Comment entretient-on ces liens ? Comment ça se passe ?

David Chagnon

Ça passe par l’écoute — en ce qui concerne le Japon, il faut être capable de lire entre les lignes —, par un service impeccable, et par des visites de temps en temps. Si on avait plus de temps et plus d’argent, on irait chaque année. Ce n’est pas l’envie qui manque, mais un voyage comme celui-là coûte assez cher, donc ce n’est pas possible. C’est un enjeu, bien sûr, quand on lit les spécialistes de l’exportation qui disent qu’il faut toujours aller dans son marché, le plus souvent possible. La situation a changé avec la COVID : on a la chance de se voir un peu plus. Avant, on invitait nos représentants de l’extérieur du Québec une fois de temps en temps — une fois tous les cinq ans, ici, à Montréal. C’est sûr que c’est très intéressant d’être avec eux, mais leur payer le voyage à tous, c’est coûteux, et le faire seulement une fois tous les cinq ans, c’est peu. Là, on a fait une première rencontre Zoom avec tout le monde, et tous ont pu voir la nouvelle collection. L’usage des nouvelles technologies est vraiment important.

Catherine Gervais

Dans l’avenir, est-ce que cet usage de la technologie et les rencontres en vidéoconférence vont demeurer ? Est-ce que c’est quelque chose qui va faciliter le travail ?

David Chagnon

Oui, oui. Ça, c’est là pour rester. On a fait une première rencontre avec les représentants, et les réactions et les commentaires ont été incroyables. Là, on en fait une avec les détaillants : tous les détaillants vont avoir la chance de voir Anne-Marie parler de la nouvelle collection. Ils vont pouvoir poser des questions, et ils vont tous voir les questions des autres — qui sont souvent les mêmes. Ça va nous permettre ensuite d’enregistrer la rencontre et de la rendre disponible, de sorte que les détaillants pourront la faire écouter à leur personnel. C’est beaucoup plus efficace.

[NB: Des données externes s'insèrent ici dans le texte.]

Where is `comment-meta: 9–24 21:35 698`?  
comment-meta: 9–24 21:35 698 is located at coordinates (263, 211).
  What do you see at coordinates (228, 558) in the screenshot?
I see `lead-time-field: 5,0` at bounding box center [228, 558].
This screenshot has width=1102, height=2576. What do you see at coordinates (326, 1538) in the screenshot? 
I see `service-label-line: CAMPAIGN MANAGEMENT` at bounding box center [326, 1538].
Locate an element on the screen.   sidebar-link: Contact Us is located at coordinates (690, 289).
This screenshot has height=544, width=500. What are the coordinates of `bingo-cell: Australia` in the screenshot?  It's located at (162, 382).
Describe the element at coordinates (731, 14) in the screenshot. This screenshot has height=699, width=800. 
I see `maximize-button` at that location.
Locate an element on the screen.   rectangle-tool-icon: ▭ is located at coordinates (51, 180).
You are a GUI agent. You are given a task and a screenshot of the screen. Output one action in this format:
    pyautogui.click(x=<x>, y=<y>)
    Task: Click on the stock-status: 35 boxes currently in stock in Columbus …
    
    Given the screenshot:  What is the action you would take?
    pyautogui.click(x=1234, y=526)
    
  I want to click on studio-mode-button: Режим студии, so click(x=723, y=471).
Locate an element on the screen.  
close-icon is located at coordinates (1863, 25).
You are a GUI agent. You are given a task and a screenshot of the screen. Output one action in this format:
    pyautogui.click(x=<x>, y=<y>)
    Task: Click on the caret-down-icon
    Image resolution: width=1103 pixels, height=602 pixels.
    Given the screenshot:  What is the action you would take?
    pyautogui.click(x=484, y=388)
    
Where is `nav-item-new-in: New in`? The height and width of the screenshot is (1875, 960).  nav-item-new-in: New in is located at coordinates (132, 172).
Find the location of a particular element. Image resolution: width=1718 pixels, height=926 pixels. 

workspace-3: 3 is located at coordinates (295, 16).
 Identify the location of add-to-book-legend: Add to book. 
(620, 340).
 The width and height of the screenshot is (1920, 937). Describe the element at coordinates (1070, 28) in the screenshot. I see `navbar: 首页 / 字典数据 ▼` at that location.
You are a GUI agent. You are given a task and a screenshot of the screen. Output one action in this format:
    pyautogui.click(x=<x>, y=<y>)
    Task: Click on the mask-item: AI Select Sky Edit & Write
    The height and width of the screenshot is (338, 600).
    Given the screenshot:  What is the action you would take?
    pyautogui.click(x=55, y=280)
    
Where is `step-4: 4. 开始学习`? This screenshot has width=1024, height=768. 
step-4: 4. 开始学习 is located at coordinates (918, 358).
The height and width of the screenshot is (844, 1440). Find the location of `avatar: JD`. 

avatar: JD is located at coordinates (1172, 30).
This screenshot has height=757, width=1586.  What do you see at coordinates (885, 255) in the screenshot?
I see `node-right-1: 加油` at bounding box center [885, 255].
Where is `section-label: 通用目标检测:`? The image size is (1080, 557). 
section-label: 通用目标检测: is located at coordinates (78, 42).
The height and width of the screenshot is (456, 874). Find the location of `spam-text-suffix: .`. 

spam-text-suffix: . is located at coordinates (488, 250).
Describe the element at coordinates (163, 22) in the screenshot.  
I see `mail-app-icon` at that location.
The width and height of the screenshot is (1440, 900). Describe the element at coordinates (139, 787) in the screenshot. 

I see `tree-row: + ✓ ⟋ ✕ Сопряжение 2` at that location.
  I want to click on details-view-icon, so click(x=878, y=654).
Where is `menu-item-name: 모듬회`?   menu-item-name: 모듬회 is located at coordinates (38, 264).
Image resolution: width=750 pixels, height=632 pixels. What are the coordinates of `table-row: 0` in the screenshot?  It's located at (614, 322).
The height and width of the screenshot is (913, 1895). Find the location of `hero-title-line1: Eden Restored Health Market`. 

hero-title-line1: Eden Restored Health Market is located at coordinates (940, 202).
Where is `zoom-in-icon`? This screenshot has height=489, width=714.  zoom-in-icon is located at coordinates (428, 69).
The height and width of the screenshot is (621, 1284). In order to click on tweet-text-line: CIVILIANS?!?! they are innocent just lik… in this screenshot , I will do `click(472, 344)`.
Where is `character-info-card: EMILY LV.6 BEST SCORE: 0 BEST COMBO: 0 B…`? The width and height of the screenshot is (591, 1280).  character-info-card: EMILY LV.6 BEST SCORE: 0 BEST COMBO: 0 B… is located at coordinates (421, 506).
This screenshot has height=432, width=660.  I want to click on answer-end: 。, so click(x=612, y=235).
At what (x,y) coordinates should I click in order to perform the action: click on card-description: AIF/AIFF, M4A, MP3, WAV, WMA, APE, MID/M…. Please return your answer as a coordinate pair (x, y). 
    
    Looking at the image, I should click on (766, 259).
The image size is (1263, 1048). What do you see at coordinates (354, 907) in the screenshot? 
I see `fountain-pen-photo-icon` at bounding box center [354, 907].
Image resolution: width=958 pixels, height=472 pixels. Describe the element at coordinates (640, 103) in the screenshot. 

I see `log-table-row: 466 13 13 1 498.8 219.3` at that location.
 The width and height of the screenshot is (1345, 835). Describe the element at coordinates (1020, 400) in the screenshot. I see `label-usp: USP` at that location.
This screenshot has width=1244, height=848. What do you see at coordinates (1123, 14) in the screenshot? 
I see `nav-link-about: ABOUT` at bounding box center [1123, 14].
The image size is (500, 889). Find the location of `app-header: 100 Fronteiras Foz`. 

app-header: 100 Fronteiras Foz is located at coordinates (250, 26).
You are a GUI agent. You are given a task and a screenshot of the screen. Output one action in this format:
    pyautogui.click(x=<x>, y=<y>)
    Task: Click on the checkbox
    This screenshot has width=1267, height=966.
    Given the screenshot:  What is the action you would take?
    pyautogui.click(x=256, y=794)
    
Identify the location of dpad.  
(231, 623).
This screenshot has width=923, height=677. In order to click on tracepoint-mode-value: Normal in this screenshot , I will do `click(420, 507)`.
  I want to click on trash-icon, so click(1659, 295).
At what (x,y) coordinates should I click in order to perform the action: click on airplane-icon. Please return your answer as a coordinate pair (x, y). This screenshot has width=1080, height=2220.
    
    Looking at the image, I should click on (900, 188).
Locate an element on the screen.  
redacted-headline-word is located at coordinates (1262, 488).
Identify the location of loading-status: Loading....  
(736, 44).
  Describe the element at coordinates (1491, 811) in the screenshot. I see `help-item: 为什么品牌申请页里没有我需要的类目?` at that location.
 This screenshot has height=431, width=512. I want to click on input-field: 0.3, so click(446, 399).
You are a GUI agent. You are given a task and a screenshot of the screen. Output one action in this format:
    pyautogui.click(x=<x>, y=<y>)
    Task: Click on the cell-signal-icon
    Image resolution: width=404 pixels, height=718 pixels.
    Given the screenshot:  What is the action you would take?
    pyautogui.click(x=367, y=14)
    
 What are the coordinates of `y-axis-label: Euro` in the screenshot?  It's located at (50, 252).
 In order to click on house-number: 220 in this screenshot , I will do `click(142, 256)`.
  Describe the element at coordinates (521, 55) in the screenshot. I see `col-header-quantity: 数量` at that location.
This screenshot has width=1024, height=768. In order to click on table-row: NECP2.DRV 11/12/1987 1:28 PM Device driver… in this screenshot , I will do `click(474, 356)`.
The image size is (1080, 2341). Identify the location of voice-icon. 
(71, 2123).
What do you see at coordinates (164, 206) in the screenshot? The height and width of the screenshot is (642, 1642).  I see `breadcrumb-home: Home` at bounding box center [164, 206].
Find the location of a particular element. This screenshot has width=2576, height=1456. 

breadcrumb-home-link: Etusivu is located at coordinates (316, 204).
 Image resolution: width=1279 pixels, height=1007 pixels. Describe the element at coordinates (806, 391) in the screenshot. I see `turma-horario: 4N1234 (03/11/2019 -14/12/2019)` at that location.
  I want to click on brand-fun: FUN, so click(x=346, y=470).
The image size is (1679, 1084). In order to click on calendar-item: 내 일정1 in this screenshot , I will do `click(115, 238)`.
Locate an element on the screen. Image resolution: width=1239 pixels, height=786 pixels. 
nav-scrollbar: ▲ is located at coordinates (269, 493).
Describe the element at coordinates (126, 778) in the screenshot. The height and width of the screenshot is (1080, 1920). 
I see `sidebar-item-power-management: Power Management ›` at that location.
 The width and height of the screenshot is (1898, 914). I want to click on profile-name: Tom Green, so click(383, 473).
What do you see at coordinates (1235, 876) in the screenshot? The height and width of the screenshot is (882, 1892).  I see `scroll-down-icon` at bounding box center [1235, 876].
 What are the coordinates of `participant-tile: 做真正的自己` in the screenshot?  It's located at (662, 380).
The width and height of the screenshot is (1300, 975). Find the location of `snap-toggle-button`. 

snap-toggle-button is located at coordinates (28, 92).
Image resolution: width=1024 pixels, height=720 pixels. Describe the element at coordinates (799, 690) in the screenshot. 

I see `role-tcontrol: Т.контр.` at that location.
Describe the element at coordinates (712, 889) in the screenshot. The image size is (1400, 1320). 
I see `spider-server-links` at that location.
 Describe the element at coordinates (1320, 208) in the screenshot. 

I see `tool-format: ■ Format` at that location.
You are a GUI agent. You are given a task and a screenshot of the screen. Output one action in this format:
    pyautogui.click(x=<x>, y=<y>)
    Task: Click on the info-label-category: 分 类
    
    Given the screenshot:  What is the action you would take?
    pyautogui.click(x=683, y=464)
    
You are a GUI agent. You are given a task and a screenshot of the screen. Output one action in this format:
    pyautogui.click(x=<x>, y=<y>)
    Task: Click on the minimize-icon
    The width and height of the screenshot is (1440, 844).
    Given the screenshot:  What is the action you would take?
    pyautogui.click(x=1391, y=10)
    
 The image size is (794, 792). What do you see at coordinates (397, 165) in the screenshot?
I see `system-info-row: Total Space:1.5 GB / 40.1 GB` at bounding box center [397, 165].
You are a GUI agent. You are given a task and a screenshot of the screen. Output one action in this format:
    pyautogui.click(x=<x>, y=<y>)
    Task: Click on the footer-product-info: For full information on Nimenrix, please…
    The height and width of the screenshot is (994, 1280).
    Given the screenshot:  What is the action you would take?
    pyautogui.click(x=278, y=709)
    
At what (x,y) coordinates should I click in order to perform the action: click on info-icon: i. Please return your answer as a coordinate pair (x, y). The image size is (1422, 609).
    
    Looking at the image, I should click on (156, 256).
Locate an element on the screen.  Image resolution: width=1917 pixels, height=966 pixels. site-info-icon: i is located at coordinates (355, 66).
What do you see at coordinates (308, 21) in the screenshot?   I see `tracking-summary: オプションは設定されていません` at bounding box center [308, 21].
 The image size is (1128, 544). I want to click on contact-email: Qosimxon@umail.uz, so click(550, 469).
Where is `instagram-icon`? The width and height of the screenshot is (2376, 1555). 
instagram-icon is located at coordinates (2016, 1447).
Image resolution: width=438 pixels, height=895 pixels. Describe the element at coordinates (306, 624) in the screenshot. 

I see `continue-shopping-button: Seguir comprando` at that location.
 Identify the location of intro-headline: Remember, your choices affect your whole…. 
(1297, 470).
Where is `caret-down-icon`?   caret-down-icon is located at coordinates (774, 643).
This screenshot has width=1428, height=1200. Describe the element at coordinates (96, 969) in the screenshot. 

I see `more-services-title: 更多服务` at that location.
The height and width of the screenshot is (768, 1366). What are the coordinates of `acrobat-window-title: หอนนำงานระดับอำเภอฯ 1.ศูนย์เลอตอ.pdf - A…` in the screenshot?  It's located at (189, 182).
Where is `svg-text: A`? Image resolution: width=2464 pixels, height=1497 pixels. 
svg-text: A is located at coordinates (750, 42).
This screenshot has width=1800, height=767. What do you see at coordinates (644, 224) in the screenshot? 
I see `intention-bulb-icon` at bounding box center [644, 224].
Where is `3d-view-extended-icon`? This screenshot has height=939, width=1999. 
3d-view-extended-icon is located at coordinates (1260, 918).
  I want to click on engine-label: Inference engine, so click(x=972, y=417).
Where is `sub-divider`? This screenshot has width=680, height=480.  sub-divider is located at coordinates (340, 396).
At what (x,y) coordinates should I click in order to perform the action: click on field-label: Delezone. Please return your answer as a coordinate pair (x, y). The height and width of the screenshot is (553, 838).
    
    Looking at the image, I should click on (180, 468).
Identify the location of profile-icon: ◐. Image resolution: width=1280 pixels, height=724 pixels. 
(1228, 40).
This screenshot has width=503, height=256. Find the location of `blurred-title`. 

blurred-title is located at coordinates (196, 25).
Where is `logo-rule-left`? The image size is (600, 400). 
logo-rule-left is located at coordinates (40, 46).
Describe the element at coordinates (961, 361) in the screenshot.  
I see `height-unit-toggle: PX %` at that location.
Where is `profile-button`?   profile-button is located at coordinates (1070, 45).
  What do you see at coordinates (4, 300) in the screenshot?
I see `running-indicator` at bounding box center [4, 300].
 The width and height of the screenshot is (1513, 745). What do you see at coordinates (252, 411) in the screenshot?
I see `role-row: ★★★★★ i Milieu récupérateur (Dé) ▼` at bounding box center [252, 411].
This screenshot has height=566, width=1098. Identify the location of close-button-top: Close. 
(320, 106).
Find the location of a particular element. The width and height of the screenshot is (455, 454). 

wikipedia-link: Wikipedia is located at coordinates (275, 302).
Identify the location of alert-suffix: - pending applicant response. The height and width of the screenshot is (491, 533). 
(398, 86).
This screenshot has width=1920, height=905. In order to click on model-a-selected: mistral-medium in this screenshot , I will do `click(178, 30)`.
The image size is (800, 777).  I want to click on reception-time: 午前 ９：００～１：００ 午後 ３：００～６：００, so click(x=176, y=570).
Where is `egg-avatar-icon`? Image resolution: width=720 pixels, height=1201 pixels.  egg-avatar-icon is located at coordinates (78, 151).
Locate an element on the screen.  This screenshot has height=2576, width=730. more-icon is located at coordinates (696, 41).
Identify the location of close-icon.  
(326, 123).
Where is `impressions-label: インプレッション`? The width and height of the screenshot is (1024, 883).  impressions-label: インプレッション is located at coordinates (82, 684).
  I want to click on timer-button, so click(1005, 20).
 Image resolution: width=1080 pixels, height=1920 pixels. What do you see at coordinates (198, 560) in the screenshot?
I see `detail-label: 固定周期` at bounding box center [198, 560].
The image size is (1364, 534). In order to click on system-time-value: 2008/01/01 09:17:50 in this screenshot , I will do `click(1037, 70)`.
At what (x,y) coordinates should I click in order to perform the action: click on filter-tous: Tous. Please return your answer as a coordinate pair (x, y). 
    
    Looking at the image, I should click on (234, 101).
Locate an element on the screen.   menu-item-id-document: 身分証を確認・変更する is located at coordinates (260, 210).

Les salons, auparavant, nous permettaient d’entrer en contact avec le propriétaire de la boutique. C’est lui qui devait ensuite faire le travail de communiquer l’information à son personnel, dans un court laps de temps. Il ne pouvait pas toujours poser de questions, il n’y avait pas de sentiment de communauté, et il ne voyait pas non plus l’impact. Les technologies vont changer beaucoup de choses.

Catherine Gervais

Dernière question : comment c’est, de travailler en famille ?

David Chagnon

Avant de venir, j’avais une idée des valeurs qu’on partageait, et c’est vraiment ça. Moi, j’adore être avec ma sœur. On a beaucoup de valeurs en commun, notre éducation aussi ; nos deux parents viennent du milieu des affaires, donc on s’est fait inculquer l’importance du client et l’importance du service. Il y a beaucoup de choses qu’on n’a pas besoin de se dire, qu’on est capables de partager. La confiance est au rendez-vous. Anne-Marie s’occupe du design et des bijoux ; elle peut se consacrer à ce qu’elle fait de mieux. Elle crée aussi des tableaux, et on développe de nouveaux produits, comme des bougies. Moi, je m’occupe de la gestion et du développement des affaires. On fait vraiment un bon partage des tâches.

Catherine Gervais

Ce que je trouve merveilleux, c’est que vous avez deux personnalités complémentaires. Et le hasard de la vie a bien fait les choses, parce que parfois, dans une famille, on n’est pas complémentaires comme ça. C’est vraiment génial. Je te remercie, David. C’était une super rencontre, vraiment intéressante. Bon succès !

David Chagnon

Merci beaucoup, Catherine. C’est un plaisir.